◆ Text section
------------------------------------------------

Use a PPCC test to test for normality of precipitation.

In [None]:
dist_precip = Normal()
dist_precip.fit(climate_df["PRCP_cville"], "MLE")
dist_precip.ppccTest(climate_df["PRCP_cville"], "Normal Fit")
dist_precip.p_value_PPCC

We do not reject that the precipitation data is normal, so we do not need to transform it. Let's repeat with the temperature data.

In [None]:
dist_temp = Normal()
dist_temp.fit(climate_df["TAVG_cville"], "MLE")
dist_temp.ppccTest(climate_df["TAVG_cville"], "Normal Fit")
dist_temp.p_value_PPCC

Once again, we do not reject that the temperature data is normal, so we do not need to transform it.

### Ensuring the Mahalanobis distance has a $\chi^2$ distribution

Below we write a class for the $\chi^2$ distribution that initializes it with its single parameter (the number of degrees of freedom), and tests the goodness of fit with a PPCC test.

In [None]:
class ChiSq(Distribution):
  def __init__(self):
    super().__init__()
    self.df = None

  def ppccTest(self, data, title, m=10000):
    # calculate test statistic, rho
    x_sorted = np.sort(data)
    p_observed = ss.mstats.plotting_positions(x_sorted)
    x_fitted = ss.chi2.ppf(p_observed, self.df)
    self.ppcc_rho = np.corrcoef(x_sorted, x_fitted)[0,1]

    # generate m synthetic samples of n observations to estimate null distribution of rho
    rhoVector = np.zeros(m)
    for i in range(m):
      np.random.seed(i)
      x = ss.chi2.rvs(self.df, size=len(data))
      rhoVector[i] = np.corrcoef(np.sort(x), x_fitted)[0,1]

    # calculate p-value of test and make QQ plot
    count = 0
    for i in range(len(rhoVector)):
      if self.ppcc_rho < rhoVector[i]:
        count = count + 1

    self.p_value_PPCC = 1 - count/(len(rhoVector) + 1)

    # make Q-Q plot
    plt.scatter(x_sorted,x_fitted,color='b')
    plt.plot(x_sorted,x_sorted,color='r')
    plt.xlabel('Observations')
    plt.ylabel('Fitted Values')

------------------------------------------------

◆ Source material
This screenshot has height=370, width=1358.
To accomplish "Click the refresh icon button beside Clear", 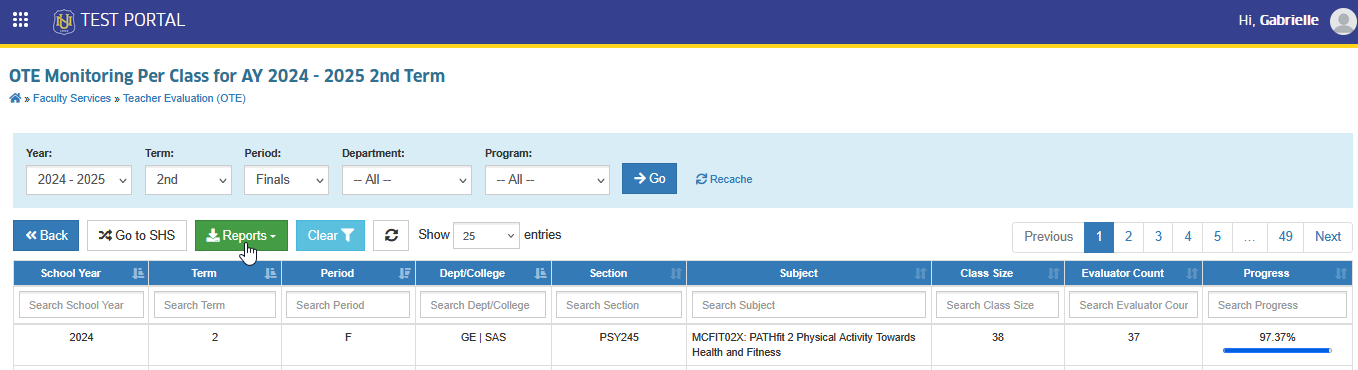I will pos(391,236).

------------------------------------------------

◆ What you will do
**A)** Answer these from the notebook text:
(i) Which column holds the precipitation data?
(ii) What single parameter is used to initialize the $\chi^2$ class?
(iii) What is the default value of m in the ppccTest method of ChiSq?
**B)** Revise the part of the notebook text starting with "self.p_value_PPCC = 1" and going on through "plt.ylabel('Fitted Values')", replacing "Observations" with "Observed Data".

◆ Exercise solutions
**A)**
(i) PRCP_cville
(ii) The number of degrees of freedom
(iii) 10000

**B)**
self.p_value_PPCC = 1 - count/(len(rhoVector) + 1)

    # make Q-Q plot
    plt.scatter(x_sorted,x_fitted,color='b')
    plt.plot(x_sorted,x_sorted,color='r')
    plt.xlabel('Observed Data')
    plt.ylabel('Fitted Values')